“Wisdom cannot be imparted. Wisdom that a wise man attempts to impart always sounds like foolishness to someone else … Knowledge can be communicated, but not wisdom. One can find it, live it, do wonders through it, but one cannot communicate and teach it.”
― Hermann Hesse, Siddhartha
From my old journal, The Daily Epiphany, August 11, 1997:
The sun has set where we are camped. Set early because of the giant shadow of Boulder Mountain (13,528′).
But over my left shoulder is the huge triangular mass of Mount Antero. It’s still bright with the evening sun. It is barren, rocky, dun colored. The surface looks like speckled gravel, but I know these are huge car-sized boulders, not little rocks. Distance, height, perspective can be very confusing in the mountains.
From where I sit I look straight up a V-shaped channel – with two rounded mountain shoulders on either side. The channel is bare; I can see the violence of rock slides down its steep trough. The two shoulders have trees – they end right about at the highest treeline. The evergreens up there struggle. I see lots of brown dead sentinels; a lot of gray dead wood on the ground.
Above the shoulders the peak ridge itself cuts into the sky. The pointed main peak flanked by two rounded subpeaks. It is a world of steep rock, now turning orange as the invisible sun sets. The sky above is still blue- the deep purple blue of high altitudes (we’re camped at about 11,000 feet – we have over 3,000 more to go). Little clouds boil past; impossibly fast, impossibly close.

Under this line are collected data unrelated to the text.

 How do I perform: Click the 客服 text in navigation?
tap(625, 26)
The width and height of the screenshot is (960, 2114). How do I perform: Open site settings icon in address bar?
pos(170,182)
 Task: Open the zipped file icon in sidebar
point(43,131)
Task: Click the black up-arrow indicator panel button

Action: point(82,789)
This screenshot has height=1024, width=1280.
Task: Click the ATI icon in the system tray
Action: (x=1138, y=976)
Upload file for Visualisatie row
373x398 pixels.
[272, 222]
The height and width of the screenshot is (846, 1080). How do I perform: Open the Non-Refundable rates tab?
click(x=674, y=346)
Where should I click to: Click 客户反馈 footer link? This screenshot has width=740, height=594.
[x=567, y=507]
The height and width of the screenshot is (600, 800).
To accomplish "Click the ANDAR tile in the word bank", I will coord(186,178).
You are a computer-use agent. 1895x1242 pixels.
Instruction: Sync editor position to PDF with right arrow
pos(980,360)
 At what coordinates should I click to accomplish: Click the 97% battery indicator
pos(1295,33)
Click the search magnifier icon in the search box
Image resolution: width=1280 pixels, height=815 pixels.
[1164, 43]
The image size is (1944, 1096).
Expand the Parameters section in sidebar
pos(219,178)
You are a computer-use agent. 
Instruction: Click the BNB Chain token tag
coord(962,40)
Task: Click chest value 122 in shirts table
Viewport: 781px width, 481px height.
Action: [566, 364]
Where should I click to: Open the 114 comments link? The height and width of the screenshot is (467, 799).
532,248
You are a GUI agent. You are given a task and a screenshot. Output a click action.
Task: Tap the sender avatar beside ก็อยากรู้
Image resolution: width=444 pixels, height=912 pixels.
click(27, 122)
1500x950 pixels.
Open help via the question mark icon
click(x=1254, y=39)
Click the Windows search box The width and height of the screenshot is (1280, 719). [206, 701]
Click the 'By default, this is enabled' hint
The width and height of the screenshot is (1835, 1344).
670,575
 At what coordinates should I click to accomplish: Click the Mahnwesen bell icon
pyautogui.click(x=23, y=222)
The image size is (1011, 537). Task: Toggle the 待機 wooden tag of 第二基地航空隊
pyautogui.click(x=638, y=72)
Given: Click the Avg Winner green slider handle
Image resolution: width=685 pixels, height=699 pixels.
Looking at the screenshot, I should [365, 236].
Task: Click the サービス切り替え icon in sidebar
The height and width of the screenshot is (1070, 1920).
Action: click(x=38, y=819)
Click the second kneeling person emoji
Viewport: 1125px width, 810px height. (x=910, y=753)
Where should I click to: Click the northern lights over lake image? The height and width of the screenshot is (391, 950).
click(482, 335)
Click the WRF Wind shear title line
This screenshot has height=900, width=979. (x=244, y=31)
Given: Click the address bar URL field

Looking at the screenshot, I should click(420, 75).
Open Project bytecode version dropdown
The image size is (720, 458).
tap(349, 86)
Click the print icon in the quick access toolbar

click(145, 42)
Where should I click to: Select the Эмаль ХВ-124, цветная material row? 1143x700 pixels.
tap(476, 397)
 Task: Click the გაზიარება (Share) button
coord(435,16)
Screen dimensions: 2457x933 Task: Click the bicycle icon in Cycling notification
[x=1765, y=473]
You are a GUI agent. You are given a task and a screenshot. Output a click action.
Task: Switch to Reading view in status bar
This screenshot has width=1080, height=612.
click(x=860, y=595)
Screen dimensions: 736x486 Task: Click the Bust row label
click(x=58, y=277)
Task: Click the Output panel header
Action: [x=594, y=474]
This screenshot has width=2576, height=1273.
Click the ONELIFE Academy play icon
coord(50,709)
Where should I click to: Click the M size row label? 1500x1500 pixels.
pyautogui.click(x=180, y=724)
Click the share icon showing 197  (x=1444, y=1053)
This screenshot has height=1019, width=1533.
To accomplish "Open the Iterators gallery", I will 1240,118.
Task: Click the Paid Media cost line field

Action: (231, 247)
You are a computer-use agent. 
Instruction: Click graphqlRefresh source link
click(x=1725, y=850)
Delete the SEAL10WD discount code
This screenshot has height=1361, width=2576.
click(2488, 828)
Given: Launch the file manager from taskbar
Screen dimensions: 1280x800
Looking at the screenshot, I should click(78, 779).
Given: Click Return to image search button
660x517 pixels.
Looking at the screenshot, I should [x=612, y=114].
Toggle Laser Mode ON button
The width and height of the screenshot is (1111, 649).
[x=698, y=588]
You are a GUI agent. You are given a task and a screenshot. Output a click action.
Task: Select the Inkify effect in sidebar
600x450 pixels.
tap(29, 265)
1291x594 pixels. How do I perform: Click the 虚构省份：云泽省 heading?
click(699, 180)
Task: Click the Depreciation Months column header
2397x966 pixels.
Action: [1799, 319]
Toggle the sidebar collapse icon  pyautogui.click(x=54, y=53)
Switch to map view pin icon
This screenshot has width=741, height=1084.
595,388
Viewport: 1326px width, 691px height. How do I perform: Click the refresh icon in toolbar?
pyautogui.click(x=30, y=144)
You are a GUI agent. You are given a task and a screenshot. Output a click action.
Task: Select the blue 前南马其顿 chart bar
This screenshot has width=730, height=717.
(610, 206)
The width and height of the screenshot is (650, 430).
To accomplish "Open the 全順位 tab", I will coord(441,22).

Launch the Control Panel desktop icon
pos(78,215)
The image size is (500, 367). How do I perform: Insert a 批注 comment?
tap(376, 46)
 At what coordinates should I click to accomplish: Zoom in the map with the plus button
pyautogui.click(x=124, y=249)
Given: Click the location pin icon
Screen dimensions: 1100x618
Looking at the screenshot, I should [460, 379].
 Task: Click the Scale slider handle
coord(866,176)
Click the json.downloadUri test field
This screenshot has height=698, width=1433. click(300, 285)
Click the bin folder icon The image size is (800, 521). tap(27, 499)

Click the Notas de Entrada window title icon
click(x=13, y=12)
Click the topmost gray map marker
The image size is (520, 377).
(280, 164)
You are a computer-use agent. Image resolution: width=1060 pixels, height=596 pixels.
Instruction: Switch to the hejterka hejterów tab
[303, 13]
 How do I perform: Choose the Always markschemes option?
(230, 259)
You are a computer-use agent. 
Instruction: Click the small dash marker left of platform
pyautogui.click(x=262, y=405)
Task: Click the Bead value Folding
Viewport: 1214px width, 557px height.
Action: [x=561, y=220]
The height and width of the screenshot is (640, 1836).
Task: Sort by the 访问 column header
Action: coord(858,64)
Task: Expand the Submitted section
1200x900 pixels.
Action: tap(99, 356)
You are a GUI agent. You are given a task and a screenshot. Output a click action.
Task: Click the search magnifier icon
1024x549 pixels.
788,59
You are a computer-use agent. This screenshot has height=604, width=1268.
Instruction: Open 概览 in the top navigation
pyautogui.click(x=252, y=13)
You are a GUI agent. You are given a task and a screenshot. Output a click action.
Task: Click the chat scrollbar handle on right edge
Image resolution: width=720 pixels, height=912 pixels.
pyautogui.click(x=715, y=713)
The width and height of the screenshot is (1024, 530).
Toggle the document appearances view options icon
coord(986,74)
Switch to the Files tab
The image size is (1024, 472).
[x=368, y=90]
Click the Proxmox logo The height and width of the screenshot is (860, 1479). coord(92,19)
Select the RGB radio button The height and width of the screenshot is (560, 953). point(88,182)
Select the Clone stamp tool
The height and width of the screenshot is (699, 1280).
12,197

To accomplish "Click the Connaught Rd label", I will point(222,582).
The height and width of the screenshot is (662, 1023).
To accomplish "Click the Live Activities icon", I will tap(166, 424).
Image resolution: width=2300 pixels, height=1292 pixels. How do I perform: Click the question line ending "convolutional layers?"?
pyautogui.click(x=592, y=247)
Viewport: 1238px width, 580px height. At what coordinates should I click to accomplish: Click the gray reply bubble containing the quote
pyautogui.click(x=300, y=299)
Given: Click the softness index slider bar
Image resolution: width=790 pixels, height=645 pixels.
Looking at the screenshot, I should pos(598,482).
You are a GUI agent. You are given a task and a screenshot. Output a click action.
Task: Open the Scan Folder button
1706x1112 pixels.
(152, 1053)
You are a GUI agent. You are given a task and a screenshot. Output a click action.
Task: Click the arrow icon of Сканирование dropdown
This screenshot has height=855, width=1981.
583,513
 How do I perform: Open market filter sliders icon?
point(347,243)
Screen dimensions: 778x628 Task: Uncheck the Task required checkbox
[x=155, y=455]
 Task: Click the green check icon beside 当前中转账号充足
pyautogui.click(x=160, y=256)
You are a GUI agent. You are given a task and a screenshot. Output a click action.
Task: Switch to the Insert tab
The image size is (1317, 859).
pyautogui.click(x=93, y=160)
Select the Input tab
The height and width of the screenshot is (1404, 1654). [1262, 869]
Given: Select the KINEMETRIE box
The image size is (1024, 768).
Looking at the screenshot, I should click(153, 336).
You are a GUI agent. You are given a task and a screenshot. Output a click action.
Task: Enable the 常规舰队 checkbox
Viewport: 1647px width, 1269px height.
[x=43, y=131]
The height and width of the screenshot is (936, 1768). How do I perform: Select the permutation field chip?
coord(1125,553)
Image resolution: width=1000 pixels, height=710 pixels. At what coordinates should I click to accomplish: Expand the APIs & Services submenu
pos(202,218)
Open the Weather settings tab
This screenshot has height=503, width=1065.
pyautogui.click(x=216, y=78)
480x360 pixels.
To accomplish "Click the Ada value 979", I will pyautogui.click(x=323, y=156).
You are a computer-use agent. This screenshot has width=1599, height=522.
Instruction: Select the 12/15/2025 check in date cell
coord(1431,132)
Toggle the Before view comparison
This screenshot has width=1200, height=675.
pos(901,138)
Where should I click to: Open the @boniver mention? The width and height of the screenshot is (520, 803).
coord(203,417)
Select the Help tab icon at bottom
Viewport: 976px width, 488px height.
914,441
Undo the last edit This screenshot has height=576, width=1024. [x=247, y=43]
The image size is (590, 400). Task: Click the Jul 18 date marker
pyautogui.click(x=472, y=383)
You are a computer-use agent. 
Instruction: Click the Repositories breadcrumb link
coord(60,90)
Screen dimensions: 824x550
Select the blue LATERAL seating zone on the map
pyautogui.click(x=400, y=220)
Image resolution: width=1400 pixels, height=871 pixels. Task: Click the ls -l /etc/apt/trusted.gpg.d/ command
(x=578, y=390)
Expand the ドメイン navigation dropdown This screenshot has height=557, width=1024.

Tomorrow morning we will attempt to scale the subpeak on the right, after following the jeep road, the old mining road as far as we can. Sitting here, I don’t see how it will be possible. It is so high, so far, so rocky. I can see the scree slope which stopped me the last time. I’m now two years older, in no better shape. What makes me want to throw myself on that awful rock again?